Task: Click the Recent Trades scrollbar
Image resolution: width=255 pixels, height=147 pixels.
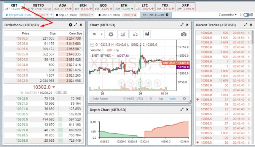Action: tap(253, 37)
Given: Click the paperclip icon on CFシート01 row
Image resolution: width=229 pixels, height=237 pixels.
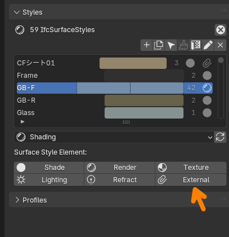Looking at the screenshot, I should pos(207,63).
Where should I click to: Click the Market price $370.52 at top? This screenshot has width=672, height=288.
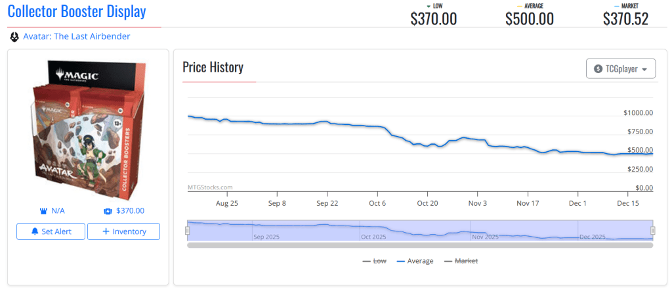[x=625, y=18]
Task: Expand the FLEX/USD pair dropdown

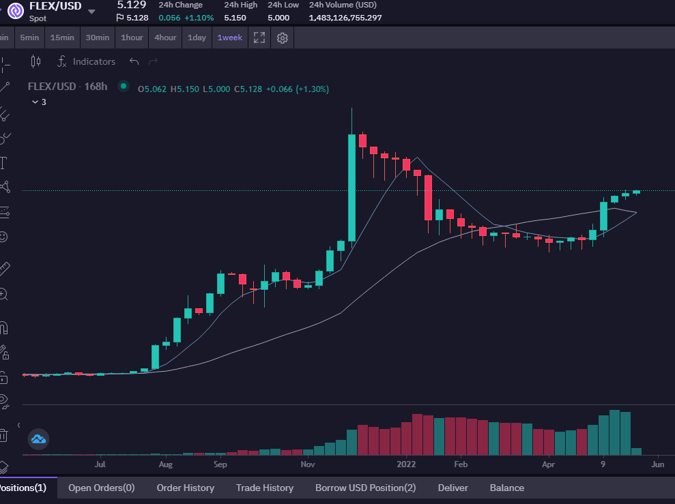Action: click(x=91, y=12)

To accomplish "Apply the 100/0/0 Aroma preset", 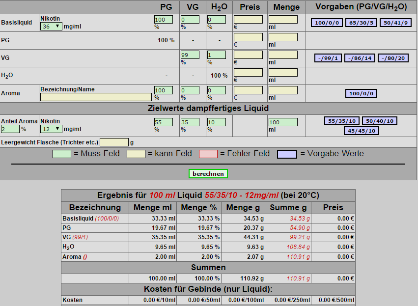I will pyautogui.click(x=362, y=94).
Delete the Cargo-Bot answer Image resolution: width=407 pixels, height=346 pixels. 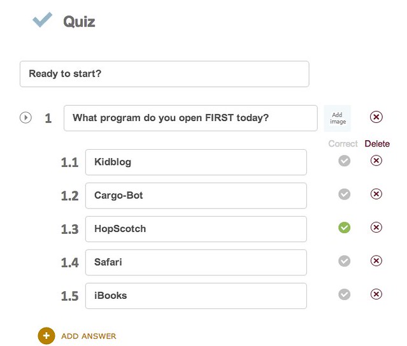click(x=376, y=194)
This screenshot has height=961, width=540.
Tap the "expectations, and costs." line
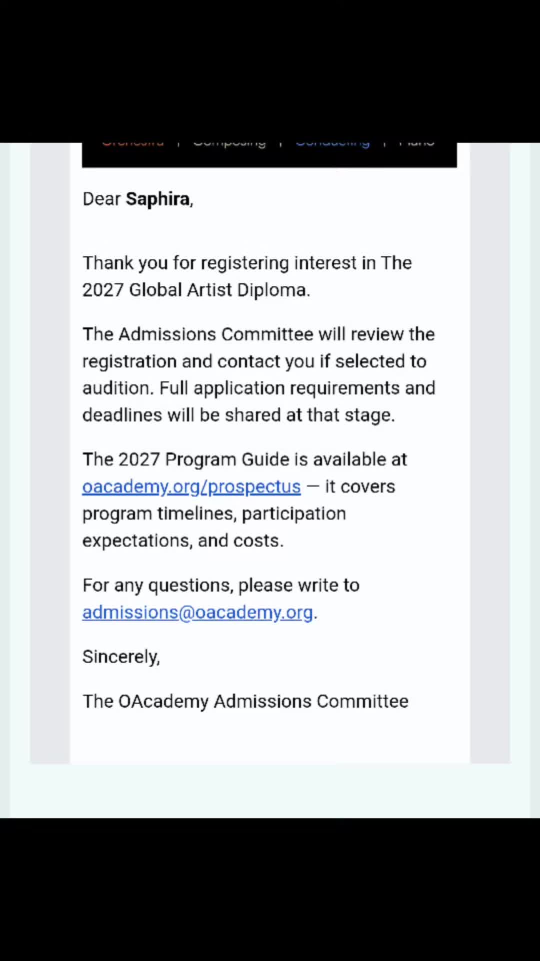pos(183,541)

════

◆ Exercise requirements
Please rewrite the lines from the one containing "Given: Click the" through the one containing "Action: click(x=91, y=12)", replacing "Image resolution" with "Frame size" and changing nothing else. Leave the pictures out of your answer.

◆ Exercise output
Given: Click the paperclip icon on CFシート01 row
Frame size: width=229 pixels, height=237 pixels.
Looking at the screenshot, I should pos(207,63).
Where should I click to: Click the Market price $370.52 at top? This screenshot has width=672, height=288.
[x=625, y=18]
Task: Expand the FLEX/USD pair dropdown

Action: click(x=91, y=12)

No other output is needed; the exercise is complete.